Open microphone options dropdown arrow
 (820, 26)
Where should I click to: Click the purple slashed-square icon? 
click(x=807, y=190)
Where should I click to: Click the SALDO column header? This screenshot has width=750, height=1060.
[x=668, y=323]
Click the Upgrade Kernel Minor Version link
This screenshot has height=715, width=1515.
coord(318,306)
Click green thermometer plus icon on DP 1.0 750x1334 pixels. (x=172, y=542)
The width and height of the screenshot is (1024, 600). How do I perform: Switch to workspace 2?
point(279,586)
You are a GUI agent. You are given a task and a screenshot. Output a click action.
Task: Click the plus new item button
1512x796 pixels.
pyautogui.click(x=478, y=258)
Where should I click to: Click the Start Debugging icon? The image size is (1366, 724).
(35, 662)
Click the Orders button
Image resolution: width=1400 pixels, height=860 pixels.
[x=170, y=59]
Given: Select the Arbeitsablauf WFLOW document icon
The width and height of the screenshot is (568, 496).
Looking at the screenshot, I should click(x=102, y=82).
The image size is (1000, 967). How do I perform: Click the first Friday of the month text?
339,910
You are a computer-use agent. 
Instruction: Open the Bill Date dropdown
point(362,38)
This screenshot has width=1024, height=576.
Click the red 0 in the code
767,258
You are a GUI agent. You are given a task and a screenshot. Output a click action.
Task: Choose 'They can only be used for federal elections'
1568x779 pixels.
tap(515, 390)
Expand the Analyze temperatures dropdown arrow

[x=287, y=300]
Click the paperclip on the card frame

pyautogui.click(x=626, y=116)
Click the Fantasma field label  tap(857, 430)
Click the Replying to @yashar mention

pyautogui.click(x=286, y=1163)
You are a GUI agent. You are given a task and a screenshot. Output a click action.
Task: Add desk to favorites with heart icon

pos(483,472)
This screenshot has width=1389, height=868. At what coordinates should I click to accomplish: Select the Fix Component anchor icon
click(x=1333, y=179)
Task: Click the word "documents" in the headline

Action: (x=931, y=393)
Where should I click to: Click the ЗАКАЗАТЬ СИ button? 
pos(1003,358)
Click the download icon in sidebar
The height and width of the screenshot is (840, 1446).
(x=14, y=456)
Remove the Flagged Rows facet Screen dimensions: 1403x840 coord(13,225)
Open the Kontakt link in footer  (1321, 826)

* _WORK TO COMPLETE_
Please transcribe the records in full, keeping every word as it is.

* _RESULT_
Open microphone options dropdown arrow
 (820, 26)
Where should I click to: Click the purple slashed-square icon? 
click(x=807, y=190)
Where should I click to: Click the SALDO column header? This screenshot has width=750, height=1060.
[x=668, y=323]
Click the Upgrade Kernel Minor Version link
This screenshot has height=715, width=1515.
coord(318,306)
Click green thermometer plus icon on DP 1.0 750x1334 pixels. (x=172, y=542)
The width and height of the screenshot is (1024, 600). How do I perform: Switch to workspace 2?
point(279,586)
You are a GUI agent. You are given a task and a screenshot. Output a click action.
Task: Click the plus new item button
1512x796 pixels.
pyautogui.click(x=478, y=258)
Where should I click to: Click the Start Debugging icon? The image size is (1366, 724).
(35, 662)
Click the Orders button
Image resolution: width=1400 pixels, height=860 pixels.
[x=170, y=59]
Given: Select the Arbeitsablauf WFLOW document icon
The width and height of the screenshot is (568, 496).
Looking at the screenshot, I should click(x=102, y=82).
The image size is (1000, 967). How do I perform: Click the first Friday of the month text?
339,910
You are a computer-use agent. 
Instruction: Open the Bill Date dropdown
point(362,38)
This screenshot has width=1024, height=576.
Click the red 0 in the code
767,258
You are a GUI agent. You are given a task and a screenshot. Output a click action.
Task: Choose 'They can only be used for federal elections'
1568x779 pixels.
tap(515, 390)
Expand the Analyze temperatures dropdown arrow

[x=287, y=300]
Click the paperclip on the card frame

pyautogui.click(x=626, y=116)
Click the Fantasma field label  tap(857, 430)
Click the Replying to @yashar mention

pyautogui.click(x=286, y=1163)
You are a GUI agent. You are given a task and a screenshot. Output a click action.
Task: Add desk to favorites with heart icon

pos(483,472)
This screenshot has width=1389, height=868. At what coordinates should I click to accomplish: Select the Fix Component anchor icon
click(x=1333, y=179)
Task: Click the word "documents" in the headline

Action: (x=931, y=393)
Where should I click to: Click the ЗАКАЗАТЬ СИ button? 
pos(1003,358)
Click the download icon in sidebar
The height and width of the screenshot is (840, 1446).
(x=14, y=456)
Remove the Flagged Rows facet Screen dimensions: 1403x840 coord(13,225)
Open the Kontakt link in footer  (1321, 826)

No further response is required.